/cdn.vox-cdn.com/uploads/chorus_image/image/48932221/GettyImages-511886796.0.jpg)
Nielsen Social released its Twitter ratings for the past Champions League match-day today. It will come as no surprise that the Barcelona/Arsenal match carried the day, but Bayern/Juventus were not nearly as far behind as it seems at first glance.
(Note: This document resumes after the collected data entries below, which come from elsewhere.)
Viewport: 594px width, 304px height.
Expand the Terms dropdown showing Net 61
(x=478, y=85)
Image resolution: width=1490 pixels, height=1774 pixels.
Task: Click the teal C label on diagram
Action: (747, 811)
Here are the overall Twitter ratings, with Bayern/Juve placing fourth on the top five:
The number that leaps off the page is obviously the number of "impressions" for Barcelona/Arsenal: 15,079,000 impressions, which is 4.3 times as many as Bayern/Juventus, with only 3,528,000. This dominance, however, is not as clear-cut as it first seems.
Here's the TL;DR version: the audience for Bayern/Juve was actually quite robust and active, but separate team markets and probably also language differences prevented individual Twitter users from interacting on Twitter to the same extent as the audience of Barca/Arsenal, resulting in a misleadingly skewed "impressions" total in favor of the latter. Bayern/Juve had a very good audience; they just didn't communicate with each other as well.
Twitter Impressions
What are "Twitter impressions"? An "impression" is a tweet about a given thing - let's say the Bayern/Juve game - that has been delivered to the Twitter stream of a particular user. Now, if two different people ("unique authors") tweet about the game, and their tweets appear respectively in the streams of two different users ("unique audience members"), but not in both, then those tweets will register only two impressions (in other words, 1x1 + 1x1 = 2). If, though, those two tweets appear in the streams of both audience members, that will translate into four impressions (1x2 + 1x2 = 4).
Follow me so far?
So, what do these numbers tell us about the ratings for Bayern Munich's match against Juventus? First of all, the discrepancy with Barcelona/Arsenal is not nearly as great as it first seems. Going by impressions alone, it would seem as if Barca/Arsenal was almost five times as popular. That is not really the case: their unique audience - the number of people actually receiving tweets about the game - was only about 2.5 times as large, 3,372,000 versus 1,345,000. Given the combination of world-marketing colossus Barcelona and a very popular English side in Arsenal, that number is not so shocking.
Authors and Audience
The numbers tell us even more. The most significant difference is that the Barca/Arsenal users were far more active in producing tweets: Barca/Arsenal had a much higher proportion of authors/audience members than Bayern/Juve (1/45 versus 1/71), and those authors also tweeted almost 40% more often (3 tweets/author versus 2.16 tweets/author). In other words, the Barca/Arsenal users included a far greater proportion of authors who generated a far greater number of tweets than their Bayern/Juve counterparts.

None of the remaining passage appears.